# The problem
State the number of lines in the following data that contain the string "computer", and nothing else.
:: Supplied information
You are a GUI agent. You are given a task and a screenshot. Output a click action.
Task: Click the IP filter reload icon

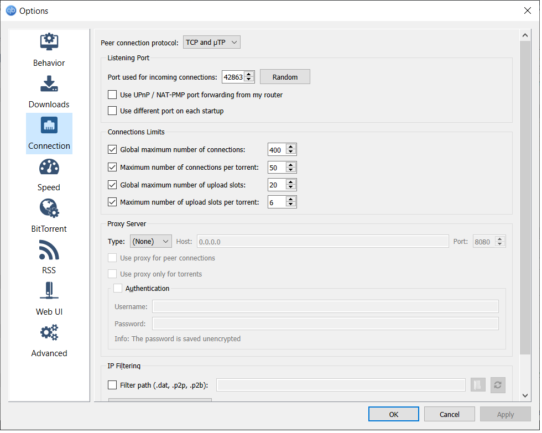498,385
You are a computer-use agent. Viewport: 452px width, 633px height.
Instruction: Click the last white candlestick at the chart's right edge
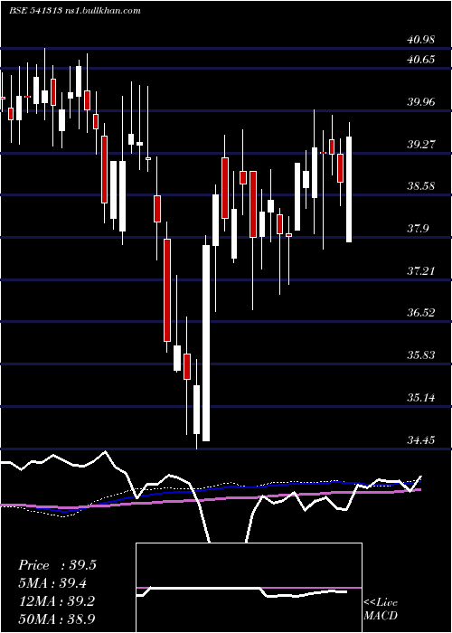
::::
:: Supplied information
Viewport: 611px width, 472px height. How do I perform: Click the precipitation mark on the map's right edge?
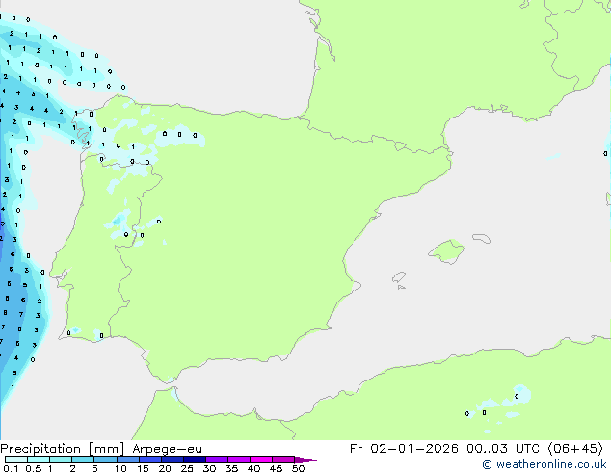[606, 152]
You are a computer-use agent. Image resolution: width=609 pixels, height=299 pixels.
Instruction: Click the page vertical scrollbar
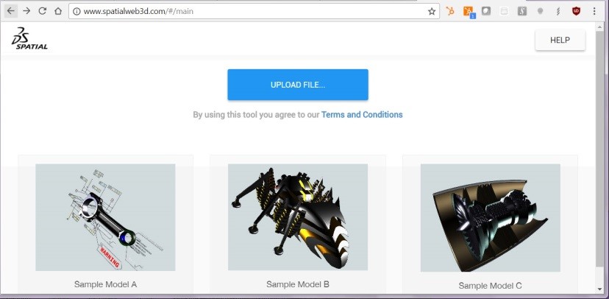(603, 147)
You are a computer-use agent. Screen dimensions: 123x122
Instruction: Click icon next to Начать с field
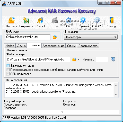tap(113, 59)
::::
# Response to the exercise
3